Is it really doing young women any favours to suggest they aspire to the condition of a Netflix actress in Suits? A role in which looks are everything; where the ability to look good in size-eight clothes is the sine qua non? I’d have more patience with the line that she is an independent career woman if the career in question were plumbing or accountancy. But for little girls to be sold the notion that the route to success is to be groomed and glossy isn’t doing much for ordinary girls. It’s to underpin the cult of celebrity, here by eliding two sorts of it: royalty and Netflix.

Then there’s Prince Harry, who has been ill-served by the contemporary cult of emotional openness. He seems a pleasant person, if not particularly bright; the old, Prince Andrew, model of royal duty would have served him better.

The point remains that Meghan Markle is unsuitable because she’s divorced, and Anglican canon law suggests that the remarriage of people with living former spouses should not happen if the marriage would bring the Anglican ideal of lifelong marriage into disrepute.

As this does, and as Prince Charles’s second marriage does.
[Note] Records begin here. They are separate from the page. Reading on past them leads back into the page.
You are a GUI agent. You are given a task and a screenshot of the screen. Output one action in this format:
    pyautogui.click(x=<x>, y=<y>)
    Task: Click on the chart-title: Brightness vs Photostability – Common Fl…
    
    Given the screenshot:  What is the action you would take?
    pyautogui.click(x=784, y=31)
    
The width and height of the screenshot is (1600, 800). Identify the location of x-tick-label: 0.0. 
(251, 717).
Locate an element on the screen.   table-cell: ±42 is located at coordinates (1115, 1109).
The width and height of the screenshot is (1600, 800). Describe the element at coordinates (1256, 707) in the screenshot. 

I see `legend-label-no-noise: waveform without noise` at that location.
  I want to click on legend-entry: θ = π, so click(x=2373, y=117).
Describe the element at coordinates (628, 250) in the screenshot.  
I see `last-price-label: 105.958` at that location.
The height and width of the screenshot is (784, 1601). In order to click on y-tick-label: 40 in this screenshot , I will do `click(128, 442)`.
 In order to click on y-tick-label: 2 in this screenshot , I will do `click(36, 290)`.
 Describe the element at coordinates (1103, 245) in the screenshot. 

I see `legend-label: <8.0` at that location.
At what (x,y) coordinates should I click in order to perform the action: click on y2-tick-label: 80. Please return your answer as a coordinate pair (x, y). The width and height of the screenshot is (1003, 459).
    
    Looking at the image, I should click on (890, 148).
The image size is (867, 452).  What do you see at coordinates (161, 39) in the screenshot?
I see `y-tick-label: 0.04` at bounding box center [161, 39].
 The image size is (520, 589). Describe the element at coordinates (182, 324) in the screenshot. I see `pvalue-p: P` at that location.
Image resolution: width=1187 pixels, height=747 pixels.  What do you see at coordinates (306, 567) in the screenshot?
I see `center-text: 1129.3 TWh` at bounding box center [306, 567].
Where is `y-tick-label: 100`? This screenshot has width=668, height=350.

Funnily enough, Mishal Husain did not raise the question of Meghan’s first husband, the film producer Trevor Engelson, in her TV interview with the couple, but Engelson has successfully pitched a proposal for a series about an American who loses his wife to a British royal. We’ll have to see how that plays out.

I’m all for marriage. I’m just not sure this one is entirely good news for the monarchy. Or for that more important institution: matrimony.